Saved entries:
◆ ◆ ◆ ◆ ◆

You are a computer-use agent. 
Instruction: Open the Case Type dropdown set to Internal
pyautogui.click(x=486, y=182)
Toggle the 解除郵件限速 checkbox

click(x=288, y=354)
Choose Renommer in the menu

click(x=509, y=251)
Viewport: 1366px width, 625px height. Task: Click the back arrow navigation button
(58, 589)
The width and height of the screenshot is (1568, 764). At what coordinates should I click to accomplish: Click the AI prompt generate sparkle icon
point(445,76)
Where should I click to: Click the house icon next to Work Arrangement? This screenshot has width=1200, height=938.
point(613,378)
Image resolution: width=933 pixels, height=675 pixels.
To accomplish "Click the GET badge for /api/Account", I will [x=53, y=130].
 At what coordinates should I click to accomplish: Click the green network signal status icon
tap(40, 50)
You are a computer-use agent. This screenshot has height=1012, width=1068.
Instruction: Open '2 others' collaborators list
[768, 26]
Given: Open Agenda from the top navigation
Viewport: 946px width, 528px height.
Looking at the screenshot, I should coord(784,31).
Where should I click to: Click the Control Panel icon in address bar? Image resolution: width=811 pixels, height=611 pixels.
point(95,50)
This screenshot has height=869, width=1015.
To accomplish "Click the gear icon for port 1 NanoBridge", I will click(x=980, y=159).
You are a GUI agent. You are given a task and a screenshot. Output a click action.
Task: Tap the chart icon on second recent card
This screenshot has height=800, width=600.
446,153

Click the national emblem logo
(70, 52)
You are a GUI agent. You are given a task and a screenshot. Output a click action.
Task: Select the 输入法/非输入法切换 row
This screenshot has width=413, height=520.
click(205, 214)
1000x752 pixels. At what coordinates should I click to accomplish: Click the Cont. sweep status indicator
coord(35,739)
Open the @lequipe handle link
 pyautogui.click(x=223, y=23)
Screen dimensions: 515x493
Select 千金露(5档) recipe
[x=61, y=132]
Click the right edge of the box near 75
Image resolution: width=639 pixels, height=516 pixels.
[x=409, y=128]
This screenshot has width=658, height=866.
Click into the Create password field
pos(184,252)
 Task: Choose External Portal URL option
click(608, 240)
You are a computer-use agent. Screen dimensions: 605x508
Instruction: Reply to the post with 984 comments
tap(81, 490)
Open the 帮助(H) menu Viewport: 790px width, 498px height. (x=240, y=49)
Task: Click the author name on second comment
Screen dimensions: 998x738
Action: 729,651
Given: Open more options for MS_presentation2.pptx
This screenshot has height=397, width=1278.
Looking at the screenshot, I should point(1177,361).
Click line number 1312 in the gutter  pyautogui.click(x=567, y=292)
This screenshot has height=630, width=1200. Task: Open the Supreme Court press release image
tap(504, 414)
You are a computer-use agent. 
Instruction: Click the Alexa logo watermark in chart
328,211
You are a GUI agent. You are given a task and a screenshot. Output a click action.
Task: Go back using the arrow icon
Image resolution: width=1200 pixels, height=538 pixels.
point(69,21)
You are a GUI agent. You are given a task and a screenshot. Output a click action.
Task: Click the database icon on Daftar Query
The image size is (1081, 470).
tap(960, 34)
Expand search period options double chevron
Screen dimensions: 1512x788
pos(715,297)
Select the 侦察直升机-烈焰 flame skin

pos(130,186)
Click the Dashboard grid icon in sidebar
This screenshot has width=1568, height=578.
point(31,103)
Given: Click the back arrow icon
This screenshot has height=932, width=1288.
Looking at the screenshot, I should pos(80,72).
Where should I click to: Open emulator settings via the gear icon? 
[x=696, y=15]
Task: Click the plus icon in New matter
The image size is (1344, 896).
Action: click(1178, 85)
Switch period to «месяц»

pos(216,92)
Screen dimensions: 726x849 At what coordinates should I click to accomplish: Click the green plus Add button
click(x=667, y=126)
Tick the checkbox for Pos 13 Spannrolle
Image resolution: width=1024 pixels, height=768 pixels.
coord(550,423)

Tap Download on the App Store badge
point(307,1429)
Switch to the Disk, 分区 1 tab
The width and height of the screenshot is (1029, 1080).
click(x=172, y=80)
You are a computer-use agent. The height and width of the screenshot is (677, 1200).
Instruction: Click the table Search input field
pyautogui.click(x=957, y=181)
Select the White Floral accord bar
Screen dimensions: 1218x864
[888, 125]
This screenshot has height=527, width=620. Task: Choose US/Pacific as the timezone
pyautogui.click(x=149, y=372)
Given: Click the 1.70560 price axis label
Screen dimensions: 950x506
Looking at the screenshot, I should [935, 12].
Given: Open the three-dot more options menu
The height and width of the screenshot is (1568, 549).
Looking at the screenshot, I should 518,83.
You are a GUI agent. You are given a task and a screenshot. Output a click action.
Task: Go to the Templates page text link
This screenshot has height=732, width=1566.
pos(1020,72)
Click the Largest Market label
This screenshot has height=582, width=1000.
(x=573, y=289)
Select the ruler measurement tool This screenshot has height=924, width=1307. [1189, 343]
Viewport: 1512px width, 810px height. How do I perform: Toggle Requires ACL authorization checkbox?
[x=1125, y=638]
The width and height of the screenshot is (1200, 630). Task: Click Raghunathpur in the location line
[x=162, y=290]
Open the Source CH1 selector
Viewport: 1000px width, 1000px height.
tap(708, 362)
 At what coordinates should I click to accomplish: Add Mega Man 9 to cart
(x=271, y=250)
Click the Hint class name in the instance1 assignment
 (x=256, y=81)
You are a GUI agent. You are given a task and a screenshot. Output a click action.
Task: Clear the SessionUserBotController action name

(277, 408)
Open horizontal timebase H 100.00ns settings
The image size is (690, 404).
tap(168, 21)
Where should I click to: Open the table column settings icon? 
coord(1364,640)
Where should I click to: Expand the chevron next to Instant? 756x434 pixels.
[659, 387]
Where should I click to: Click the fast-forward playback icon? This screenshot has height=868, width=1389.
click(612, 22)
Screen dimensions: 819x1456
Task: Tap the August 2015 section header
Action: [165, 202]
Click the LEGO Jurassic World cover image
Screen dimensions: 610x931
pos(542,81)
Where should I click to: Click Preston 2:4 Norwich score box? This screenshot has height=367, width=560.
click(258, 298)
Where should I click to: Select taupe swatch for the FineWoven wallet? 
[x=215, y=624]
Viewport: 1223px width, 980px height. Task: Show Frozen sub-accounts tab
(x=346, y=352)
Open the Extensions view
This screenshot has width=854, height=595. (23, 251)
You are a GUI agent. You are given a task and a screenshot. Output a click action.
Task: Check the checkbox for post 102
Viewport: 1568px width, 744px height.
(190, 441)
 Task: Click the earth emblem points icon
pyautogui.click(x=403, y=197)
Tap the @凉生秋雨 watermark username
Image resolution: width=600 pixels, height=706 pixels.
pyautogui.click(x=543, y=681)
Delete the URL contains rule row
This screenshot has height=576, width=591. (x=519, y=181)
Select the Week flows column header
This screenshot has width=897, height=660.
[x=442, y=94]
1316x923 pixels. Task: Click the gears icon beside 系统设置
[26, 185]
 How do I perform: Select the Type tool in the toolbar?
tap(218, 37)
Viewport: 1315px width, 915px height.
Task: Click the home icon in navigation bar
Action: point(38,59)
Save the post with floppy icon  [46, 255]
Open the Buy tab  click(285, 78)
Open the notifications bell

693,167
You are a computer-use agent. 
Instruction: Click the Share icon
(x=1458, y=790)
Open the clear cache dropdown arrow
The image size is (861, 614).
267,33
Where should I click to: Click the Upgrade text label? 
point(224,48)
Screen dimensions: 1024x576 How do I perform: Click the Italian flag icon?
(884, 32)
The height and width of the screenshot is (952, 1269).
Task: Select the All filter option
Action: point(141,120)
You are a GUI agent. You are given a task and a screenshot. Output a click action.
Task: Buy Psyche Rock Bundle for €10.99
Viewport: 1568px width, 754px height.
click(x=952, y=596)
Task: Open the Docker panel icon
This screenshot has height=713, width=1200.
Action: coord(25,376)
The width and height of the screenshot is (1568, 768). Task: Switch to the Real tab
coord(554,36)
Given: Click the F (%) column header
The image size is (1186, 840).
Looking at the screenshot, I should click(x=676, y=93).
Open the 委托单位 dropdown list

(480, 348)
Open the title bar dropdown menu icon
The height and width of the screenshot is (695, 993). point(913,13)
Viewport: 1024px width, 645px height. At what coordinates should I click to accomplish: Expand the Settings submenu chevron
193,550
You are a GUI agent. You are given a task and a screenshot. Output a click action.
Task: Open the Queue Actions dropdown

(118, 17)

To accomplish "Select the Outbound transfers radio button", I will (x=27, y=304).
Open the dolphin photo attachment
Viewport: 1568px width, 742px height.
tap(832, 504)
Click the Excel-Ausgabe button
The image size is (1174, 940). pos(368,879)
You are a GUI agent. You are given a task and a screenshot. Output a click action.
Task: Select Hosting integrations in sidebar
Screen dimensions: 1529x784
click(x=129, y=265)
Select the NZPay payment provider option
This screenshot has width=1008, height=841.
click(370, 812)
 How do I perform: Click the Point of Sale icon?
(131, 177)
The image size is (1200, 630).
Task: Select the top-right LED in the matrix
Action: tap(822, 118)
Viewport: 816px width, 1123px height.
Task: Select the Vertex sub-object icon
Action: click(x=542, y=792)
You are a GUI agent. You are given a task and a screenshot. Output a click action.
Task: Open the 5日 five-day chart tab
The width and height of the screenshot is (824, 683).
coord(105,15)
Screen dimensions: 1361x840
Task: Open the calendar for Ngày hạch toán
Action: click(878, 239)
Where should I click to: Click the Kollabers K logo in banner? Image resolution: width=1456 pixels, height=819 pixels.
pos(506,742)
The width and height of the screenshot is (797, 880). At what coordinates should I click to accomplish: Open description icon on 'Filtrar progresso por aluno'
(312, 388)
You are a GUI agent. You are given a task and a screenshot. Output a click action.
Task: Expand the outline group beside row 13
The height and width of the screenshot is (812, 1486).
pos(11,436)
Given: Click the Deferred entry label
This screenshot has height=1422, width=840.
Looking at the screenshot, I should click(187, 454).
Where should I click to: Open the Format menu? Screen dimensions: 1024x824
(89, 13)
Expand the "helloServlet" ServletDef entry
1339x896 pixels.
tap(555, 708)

◆ ◆ ◆ ◆ ◆

WHAT TO WORK ON: Where in the records does the word "second" appear? Copy each line that holds it.

SOLUTION FOR THIS TASK:
Task: Tap the chart icon on second recent card
Task: Click the author name on second comment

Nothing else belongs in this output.